Paper review: DRAM errors in the wild : umbrant

Paper review: DRAM errors in the wild

February 5, 2013

Today, I'm looking at an excellent study by Schroeder et al., "DRAM errors in the wild: A Large-Scale Field Study". This is the definitive paper on the subject, covering two years, thousands of machines, and millions of DIMM hours. Memory errors are particularly important in the context of growing cluster sizes; one-in-a-million errors become common at scale.

ECC and memory errors

Schroeder and her Google co-authors lead with an overview of DRAM errors and the countermeasures present in today's hardware. Almost all server-grade memory is ECC, meaning it can detect double-bit errors and correct single-bit errors (via something like a 7-4 Hamming code). More advanced "chipkill" schemes can also correct some multi-bit errors. These errors are detected on read; uncorrectable errors (UEs) normally result in a system reboot, while correctable errors (CEs) are fixed up on-the-go. Some systems also have a hardware scrubber, which periodically checks and rewrites errors (at the rate of 1GB every 45 minutes). This is important since it can prevent correctable errors from accumulating and becoming uncorrectable.

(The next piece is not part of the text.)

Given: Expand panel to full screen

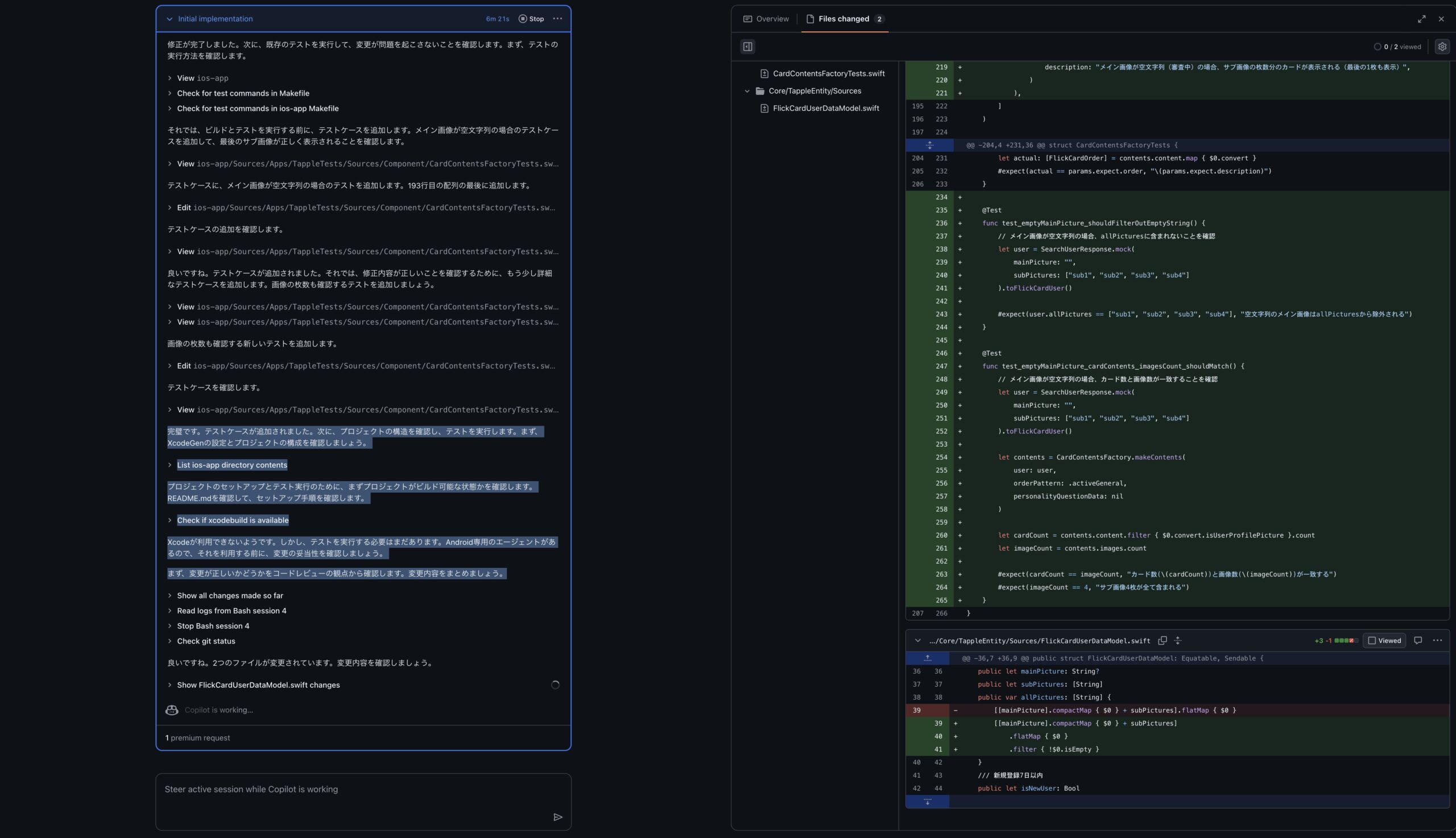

Errors are also divided into hard and soft errors. Soft errors are the famed cosmic ray flipping a bit; a random, one-off fault caused by the environment. These are the errors that countermeasures like checksums and hardware scrubbers are designed for. Hard errors are structural, and more difficult to deal with. In practice, these emerge as "stuck bits" which can't be rewritten and fixed, and are caused by things like hardware faults or buggy firmware.

Failure rates

The biggest takeaway from their study is that correctable errors are far more common than previously thought. One third of machines experienced a correctable error in a year. Breaking it down, there's a 1.29% incidence per DIMM-year of a CE. Another important note is that errors are strongly correlated by node; 20% of machines cause 90% of errors. These errors are also strongly correlated by age; a DIMM that experiences 1 error in a month typically experiences 10-100 errors the following month. I think aligning with the aging hypothesis, the authors found that hard errors were much more likely than soft errors.

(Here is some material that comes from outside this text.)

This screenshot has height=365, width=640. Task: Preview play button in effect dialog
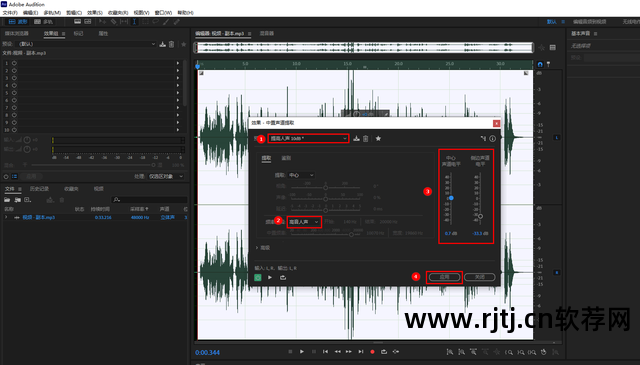coord(270,278)
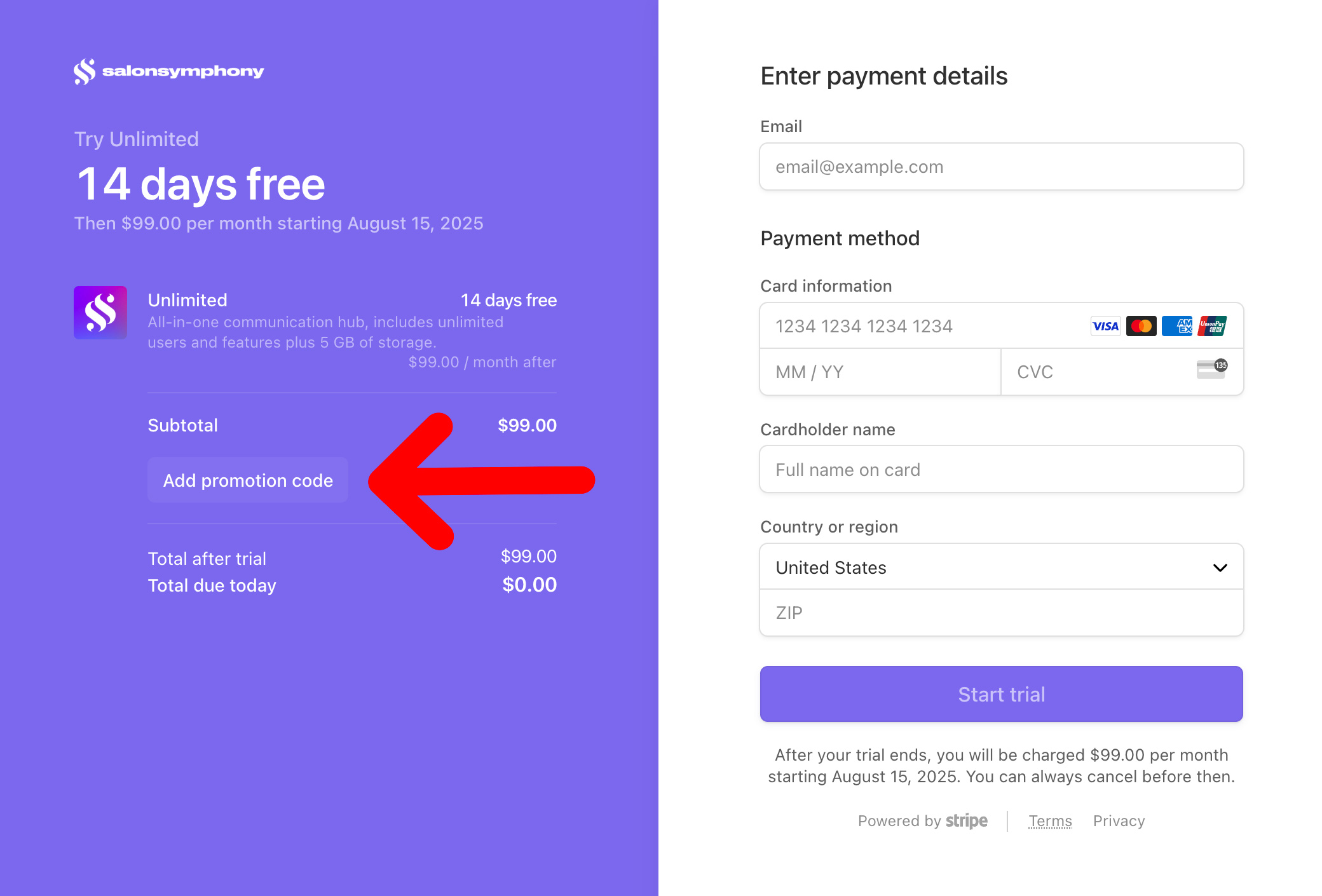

One surprising data point was that they did not find temperature and error rates to be correlated, once normalized for utilization. Error rates were correlated with utilization though, and utilization is correlated with temperature. I hypothesize that more heavily utilized machines are using more memory and doing more reads, and thus are more prone to errors (else, the random bit flip might just happen in an unused portion of memory and never be encountered).

The uncorrectable error rates plateau over time because Google aggressively decommissions machines that experience UEs. All said, their trace shows a 0.22% incidence per DIMM-year of a UE. Based on this, I don't think there's much danger of undetected errors (should be extremely rare).

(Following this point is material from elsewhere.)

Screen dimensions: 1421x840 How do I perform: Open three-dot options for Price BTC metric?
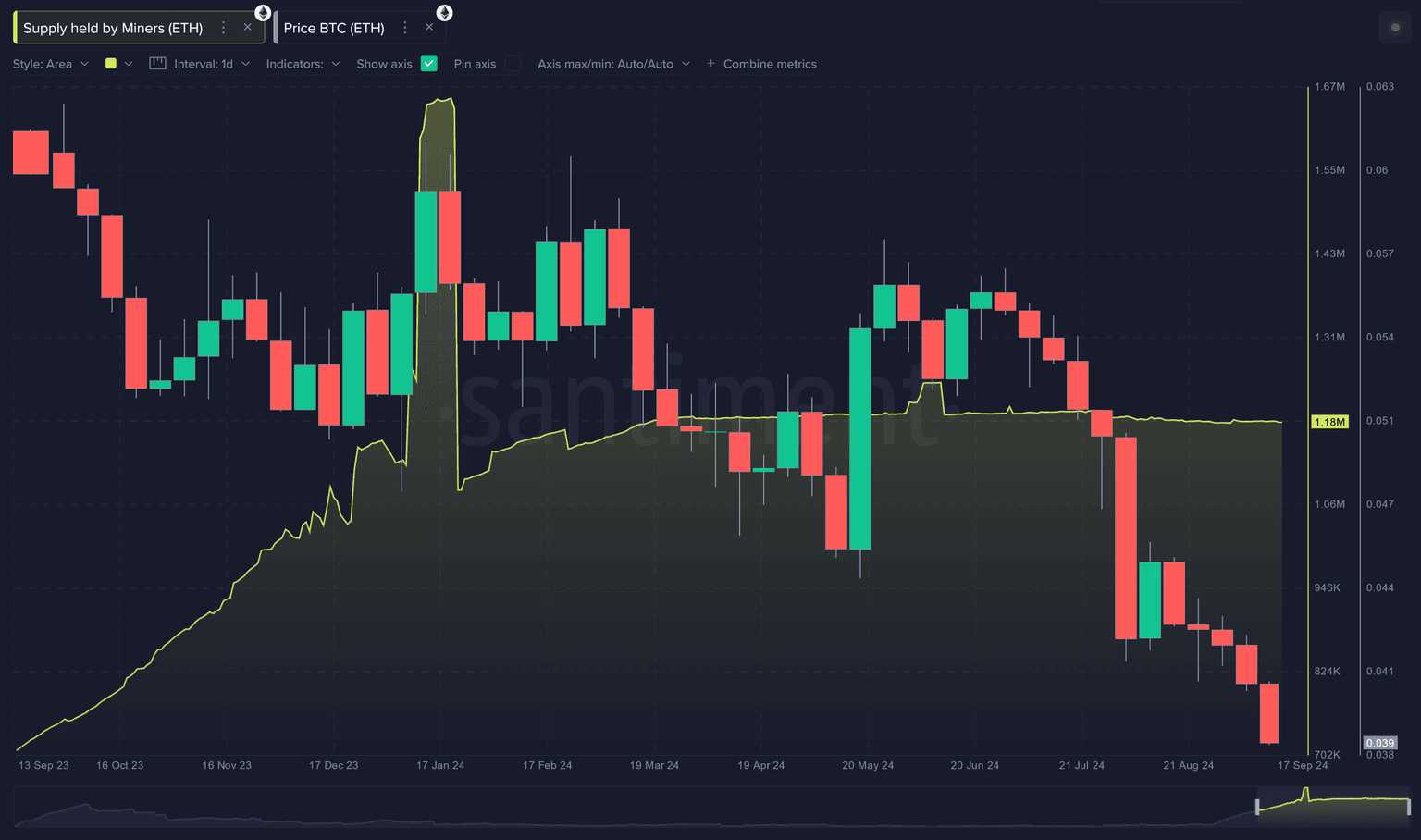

In terms of technology, they found no differences between DDR1, DDR2, and FBDIMM. Furthermore, they did not find significant differences between manufacturers. Chipkill is seen as an extremely beneficial technology though, since hardware platforms with chipkill experienced far fewer uncorrectable errors.

Conclusion

Memory errors are scary, and they happen with some frequency. However, the situation seems to be manageable. The study is a strong advocate for ECC memory, chipkill, and hardware scrubbers. Getting proper monitoring to quickly detect and decommission machines with uncorrectable errors is also important. Overall, this paper was a very readable and thorough analysis of memory errors, and will probably remain the gold standard on the topic for some time.